The county Democrats pointed hopefully to an Associated Press-GFK poll released on Monday which “found that only about 1 in 4 people support repealing the law. A marked decrease in support for repeal was present even among Republicans, where support dropped from 61 percent to 49 percent.”
Lindley said, “If Republicans have ideas, they should work with Democrats to make the bill we already have better — not repeal It. That is what the American people want.” The local Democrats asserted dire consequences if the new law is repealed, including, in wording from their release, the following:
– Increase the deficit by $230 billion over the next 10 years.
– Your insurance could be cancelled if you get sick.
– Children from age 18 to 26 would get kicked off their parent’s policies.
– Insurance companies could once again deny coverage to children with pre-existing conditions.
– Many people with preexisting illnesses won’t be able to afford health insurance.
– Tax credits for small businesses to help pay for insurance for their employees will go away.
– Tax credits for businesses to help them afford to offer health insurance to retirees between the ages of 55 to 65 will be cut.
– Insurance companies will no longer have to spend 80-85% of your premiums on actual health care, and instead can again pay huge bonuses to their executives.
– Co-payments and deductibles for preventive health care and screening tests like mammograms will come back.
– Seniors in the donut hole will pay much more for their medications.
– Investments in computerizing medical records, training more doctors in primary care, and more health clinics in rural areas would be cut.
– The Affordable Care Act created a new program called the Early Retiree Reinsurance Program which provides $5 billion in financial assistance to employers and unions to help them maintain coverage for early retirees age 55 and older who are not yet eligible for Medicare.
As reported previously by CapitolBeatOK, a large number of Oklahoma companies are already participating in the latter program, including Devon Energy, the Oklahoma Publishing Company and OGE Energy Corp.
Arguing for the Republican view of health care controversies, Sen. Clark Jolley, an Edmond Republican, told reporters today, “The heath care bill is being debated in Washington, D.C., even as we speak. It is unconstitutional to force anyone to purchase insurance.

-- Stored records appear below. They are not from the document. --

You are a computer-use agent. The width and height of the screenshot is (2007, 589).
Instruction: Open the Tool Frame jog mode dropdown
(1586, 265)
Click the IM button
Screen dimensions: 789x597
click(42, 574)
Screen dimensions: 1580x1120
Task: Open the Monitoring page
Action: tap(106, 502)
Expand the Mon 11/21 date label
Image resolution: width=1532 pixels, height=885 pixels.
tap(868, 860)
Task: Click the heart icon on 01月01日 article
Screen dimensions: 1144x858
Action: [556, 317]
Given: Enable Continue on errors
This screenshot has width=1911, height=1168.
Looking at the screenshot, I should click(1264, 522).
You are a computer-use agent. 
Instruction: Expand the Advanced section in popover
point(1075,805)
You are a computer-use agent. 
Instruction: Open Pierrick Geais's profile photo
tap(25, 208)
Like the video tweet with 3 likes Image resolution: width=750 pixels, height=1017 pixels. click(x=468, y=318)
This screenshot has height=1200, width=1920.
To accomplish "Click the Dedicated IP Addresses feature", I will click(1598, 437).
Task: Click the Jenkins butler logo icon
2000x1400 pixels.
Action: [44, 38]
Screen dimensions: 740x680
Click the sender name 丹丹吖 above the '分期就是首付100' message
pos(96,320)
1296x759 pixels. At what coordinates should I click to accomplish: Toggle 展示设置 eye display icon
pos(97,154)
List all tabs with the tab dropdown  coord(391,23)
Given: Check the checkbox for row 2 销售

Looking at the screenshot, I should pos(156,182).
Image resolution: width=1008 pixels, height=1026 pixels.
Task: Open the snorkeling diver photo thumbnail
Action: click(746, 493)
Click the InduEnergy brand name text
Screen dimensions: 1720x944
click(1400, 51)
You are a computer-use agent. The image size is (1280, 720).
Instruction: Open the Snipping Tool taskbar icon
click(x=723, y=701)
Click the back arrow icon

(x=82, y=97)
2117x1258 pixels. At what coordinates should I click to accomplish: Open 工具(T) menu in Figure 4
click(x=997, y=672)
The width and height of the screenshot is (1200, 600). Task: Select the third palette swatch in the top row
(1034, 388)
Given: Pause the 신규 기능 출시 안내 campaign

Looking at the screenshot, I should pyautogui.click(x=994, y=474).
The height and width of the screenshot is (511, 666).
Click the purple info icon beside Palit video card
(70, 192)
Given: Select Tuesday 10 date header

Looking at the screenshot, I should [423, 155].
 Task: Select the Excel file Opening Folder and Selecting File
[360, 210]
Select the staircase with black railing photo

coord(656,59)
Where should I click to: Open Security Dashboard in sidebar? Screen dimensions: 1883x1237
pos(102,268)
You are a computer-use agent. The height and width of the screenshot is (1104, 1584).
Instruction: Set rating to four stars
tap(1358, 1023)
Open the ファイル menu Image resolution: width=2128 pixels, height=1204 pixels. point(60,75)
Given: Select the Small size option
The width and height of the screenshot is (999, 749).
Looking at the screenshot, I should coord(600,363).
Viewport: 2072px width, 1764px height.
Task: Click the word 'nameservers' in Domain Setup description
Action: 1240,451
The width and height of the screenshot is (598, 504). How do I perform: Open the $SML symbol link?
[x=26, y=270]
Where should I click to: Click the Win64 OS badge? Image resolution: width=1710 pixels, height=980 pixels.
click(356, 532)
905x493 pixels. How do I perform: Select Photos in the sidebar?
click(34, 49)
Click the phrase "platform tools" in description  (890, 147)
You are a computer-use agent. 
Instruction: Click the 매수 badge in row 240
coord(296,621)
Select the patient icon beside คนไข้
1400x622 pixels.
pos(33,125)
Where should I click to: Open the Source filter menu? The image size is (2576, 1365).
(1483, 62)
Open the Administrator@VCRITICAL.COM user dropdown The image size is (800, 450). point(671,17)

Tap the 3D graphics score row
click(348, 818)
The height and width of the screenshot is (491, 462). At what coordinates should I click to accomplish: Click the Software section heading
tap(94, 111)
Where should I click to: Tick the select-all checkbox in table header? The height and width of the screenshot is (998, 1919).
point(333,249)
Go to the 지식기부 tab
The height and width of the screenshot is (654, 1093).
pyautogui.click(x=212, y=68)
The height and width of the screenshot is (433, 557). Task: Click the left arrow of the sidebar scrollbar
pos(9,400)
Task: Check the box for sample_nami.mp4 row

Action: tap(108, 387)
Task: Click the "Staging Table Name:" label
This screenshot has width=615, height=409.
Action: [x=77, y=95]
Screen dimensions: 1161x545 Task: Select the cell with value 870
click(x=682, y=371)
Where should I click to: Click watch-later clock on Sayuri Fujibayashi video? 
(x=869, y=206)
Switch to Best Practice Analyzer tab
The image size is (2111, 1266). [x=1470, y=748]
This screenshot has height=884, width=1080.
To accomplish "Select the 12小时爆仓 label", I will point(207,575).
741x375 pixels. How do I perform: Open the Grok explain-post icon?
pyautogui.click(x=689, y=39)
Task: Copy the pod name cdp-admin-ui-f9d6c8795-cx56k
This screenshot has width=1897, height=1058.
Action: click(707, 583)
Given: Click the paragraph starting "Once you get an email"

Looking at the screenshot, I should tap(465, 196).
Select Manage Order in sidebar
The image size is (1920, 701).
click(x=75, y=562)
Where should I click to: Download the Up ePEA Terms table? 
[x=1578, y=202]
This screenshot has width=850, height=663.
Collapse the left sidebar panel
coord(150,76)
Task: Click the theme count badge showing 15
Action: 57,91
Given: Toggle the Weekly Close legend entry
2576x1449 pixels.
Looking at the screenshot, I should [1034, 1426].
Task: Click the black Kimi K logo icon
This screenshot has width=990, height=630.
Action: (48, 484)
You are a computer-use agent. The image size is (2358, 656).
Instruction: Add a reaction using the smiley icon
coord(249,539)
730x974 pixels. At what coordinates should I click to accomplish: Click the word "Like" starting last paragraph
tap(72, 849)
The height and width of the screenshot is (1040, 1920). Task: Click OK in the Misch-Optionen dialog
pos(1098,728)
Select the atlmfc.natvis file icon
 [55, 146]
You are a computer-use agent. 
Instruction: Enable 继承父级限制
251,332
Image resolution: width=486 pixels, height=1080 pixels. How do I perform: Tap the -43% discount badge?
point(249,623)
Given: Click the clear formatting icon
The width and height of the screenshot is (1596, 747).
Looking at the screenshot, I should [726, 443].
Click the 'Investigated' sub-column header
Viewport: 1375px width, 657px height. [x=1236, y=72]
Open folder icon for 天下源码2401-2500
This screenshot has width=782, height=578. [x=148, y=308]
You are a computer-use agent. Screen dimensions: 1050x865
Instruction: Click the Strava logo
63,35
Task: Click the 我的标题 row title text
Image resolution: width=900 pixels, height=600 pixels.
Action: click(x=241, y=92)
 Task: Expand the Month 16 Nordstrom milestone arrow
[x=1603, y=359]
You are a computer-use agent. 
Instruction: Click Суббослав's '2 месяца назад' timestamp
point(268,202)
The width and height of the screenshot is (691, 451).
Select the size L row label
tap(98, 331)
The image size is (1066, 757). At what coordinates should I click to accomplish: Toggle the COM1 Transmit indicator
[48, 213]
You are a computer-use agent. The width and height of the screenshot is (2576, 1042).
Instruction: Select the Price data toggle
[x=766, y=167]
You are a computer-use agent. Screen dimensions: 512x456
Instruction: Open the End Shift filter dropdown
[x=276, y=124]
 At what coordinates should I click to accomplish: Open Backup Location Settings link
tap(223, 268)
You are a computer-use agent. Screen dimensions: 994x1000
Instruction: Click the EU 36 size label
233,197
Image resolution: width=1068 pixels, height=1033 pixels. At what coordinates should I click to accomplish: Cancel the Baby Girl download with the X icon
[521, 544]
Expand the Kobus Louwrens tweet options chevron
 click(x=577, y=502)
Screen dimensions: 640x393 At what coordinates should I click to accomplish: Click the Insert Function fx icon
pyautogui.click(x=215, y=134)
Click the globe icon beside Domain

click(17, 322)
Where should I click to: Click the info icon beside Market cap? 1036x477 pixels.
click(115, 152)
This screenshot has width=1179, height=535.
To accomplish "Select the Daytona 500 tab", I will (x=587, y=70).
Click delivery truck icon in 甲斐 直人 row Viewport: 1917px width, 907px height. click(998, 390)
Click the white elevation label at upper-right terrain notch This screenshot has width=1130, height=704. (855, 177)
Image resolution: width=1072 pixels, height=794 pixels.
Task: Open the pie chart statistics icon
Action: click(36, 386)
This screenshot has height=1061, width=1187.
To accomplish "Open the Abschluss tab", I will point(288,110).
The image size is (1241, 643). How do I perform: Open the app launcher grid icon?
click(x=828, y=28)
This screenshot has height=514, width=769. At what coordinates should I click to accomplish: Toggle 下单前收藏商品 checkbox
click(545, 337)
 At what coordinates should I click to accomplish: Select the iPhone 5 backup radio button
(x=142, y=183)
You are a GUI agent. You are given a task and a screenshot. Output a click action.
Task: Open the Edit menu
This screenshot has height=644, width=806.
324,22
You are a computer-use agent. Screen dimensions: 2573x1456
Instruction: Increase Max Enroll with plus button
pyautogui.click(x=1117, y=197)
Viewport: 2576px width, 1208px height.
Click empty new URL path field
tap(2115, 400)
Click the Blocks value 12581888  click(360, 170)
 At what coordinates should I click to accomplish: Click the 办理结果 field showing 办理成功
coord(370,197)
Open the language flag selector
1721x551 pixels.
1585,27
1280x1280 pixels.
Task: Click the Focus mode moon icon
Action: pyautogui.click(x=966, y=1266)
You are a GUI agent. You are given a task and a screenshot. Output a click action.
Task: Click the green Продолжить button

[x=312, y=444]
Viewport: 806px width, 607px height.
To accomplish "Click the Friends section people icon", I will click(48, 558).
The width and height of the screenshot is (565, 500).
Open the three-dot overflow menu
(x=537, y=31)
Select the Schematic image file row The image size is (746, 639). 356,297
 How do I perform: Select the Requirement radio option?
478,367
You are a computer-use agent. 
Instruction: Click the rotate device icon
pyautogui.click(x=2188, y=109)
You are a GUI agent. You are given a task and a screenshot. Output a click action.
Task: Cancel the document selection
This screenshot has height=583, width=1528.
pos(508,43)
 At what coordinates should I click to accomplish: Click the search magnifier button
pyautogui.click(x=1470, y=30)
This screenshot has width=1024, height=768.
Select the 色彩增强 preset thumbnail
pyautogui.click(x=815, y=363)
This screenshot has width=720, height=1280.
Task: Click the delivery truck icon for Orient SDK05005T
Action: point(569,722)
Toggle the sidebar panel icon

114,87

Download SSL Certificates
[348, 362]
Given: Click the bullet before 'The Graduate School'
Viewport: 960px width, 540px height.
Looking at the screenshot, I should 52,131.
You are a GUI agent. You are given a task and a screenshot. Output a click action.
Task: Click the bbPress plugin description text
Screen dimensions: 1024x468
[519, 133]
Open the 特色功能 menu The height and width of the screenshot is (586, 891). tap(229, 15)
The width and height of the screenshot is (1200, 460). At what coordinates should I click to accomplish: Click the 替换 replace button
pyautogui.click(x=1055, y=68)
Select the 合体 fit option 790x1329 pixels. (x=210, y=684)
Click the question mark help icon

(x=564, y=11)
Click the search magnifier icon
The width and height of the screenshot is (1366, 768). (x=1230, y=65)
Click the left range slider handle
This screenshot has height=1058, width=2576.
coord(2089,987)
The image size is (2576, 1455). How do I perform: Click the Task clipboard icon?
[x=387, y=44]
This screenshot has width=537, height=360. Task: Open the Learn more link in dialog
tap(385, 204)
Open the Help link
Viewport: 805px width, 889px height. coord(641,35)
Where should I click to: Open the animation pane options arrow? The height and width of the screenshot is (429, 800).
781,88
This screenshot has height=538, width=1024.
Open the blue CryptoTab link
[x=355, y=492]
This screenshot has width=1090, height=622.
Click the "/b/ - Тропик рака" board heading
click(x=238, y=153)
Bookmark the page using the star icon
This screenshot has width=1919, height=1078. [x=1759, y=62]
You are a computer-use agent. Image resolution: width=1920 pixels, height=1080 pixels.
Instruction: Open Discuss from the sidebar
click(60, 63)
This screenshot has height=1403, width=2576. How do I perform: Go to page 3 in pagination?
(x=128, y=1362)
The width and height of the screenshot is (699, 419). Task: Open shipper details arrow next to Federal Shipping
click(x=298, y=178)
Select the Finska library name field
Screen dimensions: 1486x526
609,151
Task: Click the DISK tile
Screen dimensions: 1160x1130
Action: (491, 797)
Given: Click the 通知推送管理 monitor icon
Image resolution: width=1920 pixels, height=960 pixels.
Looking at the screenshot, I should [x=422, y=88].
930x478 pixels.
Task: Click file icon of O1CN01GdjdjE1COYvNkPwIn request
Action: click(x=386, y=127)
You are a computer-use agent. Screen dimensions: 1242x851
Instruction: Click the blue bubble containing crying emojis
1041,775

We want to thank our former colleague Scott Pruitt for fighting against the federal health care mandate and promising to litigate to correct this wrong. We also applaud Governor Mary Fallin for supporting him in his efforts.”
Pegging “lawsuit reform” to the interests of Oklahoma’s medical providers, he observed, “We are pushing lawsuit reform as a way to create a more business-friendly environment in Oklahoma. We need to do this not only for business in general but also to encourage doctors to continue practicing in this state.”
Concerning the underserved areas, Sen. Jolley said, “It is absolutely clear that there are underserved areas in the state. We have to find ways to increase the number of health care providers and professionals at all levels.”
Jolley argued that effective programs like Insure Oklahoma and support for Health Savings Accounts help assure “consumers have ‘skin in the game’ in monitoring their own health care expenses.”